Saturday, 4.6.2016
I’ve never written for any consistent amount of time, and although I truly do love to write, there is anxiety in my hands thinking about the task I’ve set for myself over these next two months. As part of the University of South Florida Honors College’s thesis requirement, I’ve decided to spend two months backpacking across Panama, Colombia, Ecuador, and Peru with my partner Molly and record our observations. The thesis is about the language of political liberty in these countries; I want to compare how these Latin American cities show government power, defend civil interest, and repress dissent. Do people in these countries have freedom? How do I measure that freedom? What are the signs that a “free people” would even show to a 21-year-old American?
So I’m trying to figure out how to ask these kinds of questions without knowing how to speak Spanish, days after rushing from Colorado to Nebraska to Florida (sharing a few familial stressors and many relationship milestones with Molly) and showing up at the Orlando airport with about five minutes of sleep under my hat. Security was insane and they confiscated an heirloom from my departed Uncle Stuart, which was up until the checkpoint just a quirky fork-and-spoon camping tool but turned out to have a blade rusted inside. But we make it on to the plane and are informed that if the flight attendant doesn’t think we can comprehend enough Spanish she might move us away from our two seats next to the emergency exit, to which I wanted to respond that if we needed to use an emergency exit on a passenger airline then understanding Spanish would probably be the last thing on anyone’s mind. Copa Airlines played a Spanish-language version of The Suffragette, which was cosmically fitting in a way, and we ate a marvelous chicken-and-cheese sandwich while dozing in and out over the Gulf of Mexico’s ethereally low cloud coverage.

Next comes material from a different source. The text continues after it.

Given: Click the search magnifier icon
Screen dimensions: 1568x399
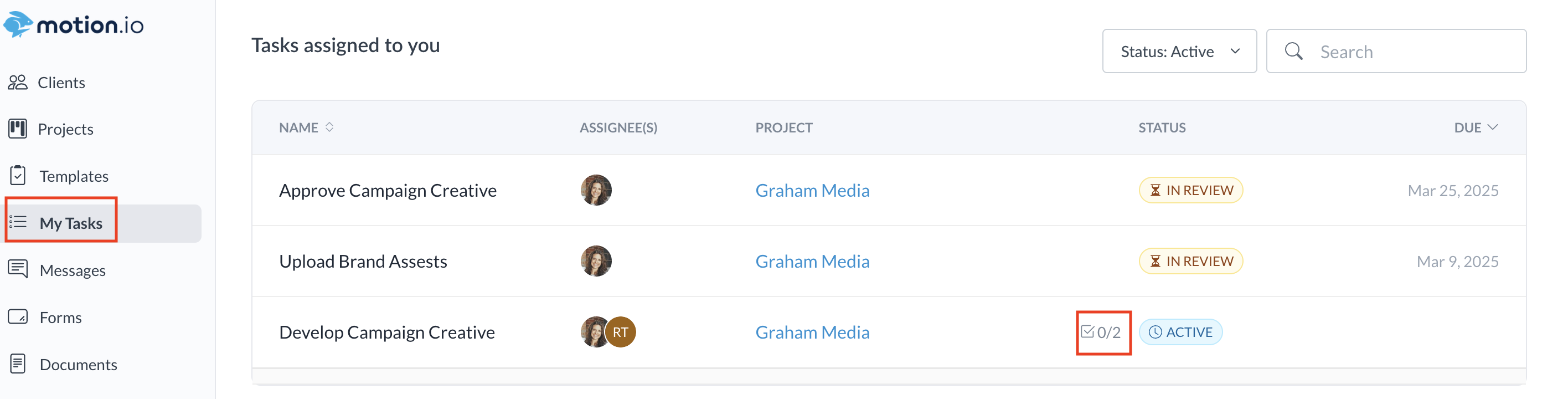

- Panama City has traffic lanes, but you wouldn’t know it. Each space between cars on the freeway was occupied by a motorcyclist – oftentimes a courier, but more frequently one of the police department’s tandem bike teams, with two men dressed in “camouflage black” and one carrying an assault rifle pointed towards the sky – or a salesman peddling corn or water. Our taxi driver was kind to us aliens, but three cars butted up against the cement walls of an exit because he cut them off, and he didn’t quite seem to care.
- Later in the afternoon, I understood why wearing pants was a bad idea. The humidity was unbelievable. I’ve lived in Florida my entire life but it was orders of magnitude more humid here than Jacksonville or Tampa. With the humidity came the smell of sweat. It might sound disgusting, but honestly, the cocktail of body odor, Pacific sea salt, and street food stands every ten feet made me reconsider what it means “to smell.” Nothing here smells like, well, nothing; everything has a marker, a scent, and whole blocks seem to share a familiar smell.
- In the evening we ate at the Mercado de Mariscos (the fish market for my mom), which was nestled between a Miami-esque overdeveloped strip of high rise apartments and the Panamanian old town of San Felipe. Sitting down for dinner was a challenge, not because of availability but because every table was right next to every other table. The hostess stepped on to a chair at one point to show us to our seat, and merchants weaved between the sea of plastic chairs hard-selling roses to women seated with their boyfriends or light-up toy guns to children in front of their scorned parents.
I leaned over to Molly at one point during dinner and asked her if she thought the Mercado was a public or a private space. It’s owned by someone, clearly, but to call it private would seem absurd. Right away we are able to see a public usage of space that contradicts our American binaries, and that challenges our understandings of how space is supposed to be utilized.
I will be writing one of these blog posts a day, attempting to make sense of my experiences and trying to develop a plan of attack for this thesis. Did I mention that my advisors have jointly recommended close to 25 books for me to read by the time I graduate next May? If they’re reading this, I may have left them in Tampa. Don’t want to spend my time in Panama burying my nose in a book when I could be doing field research with Molly.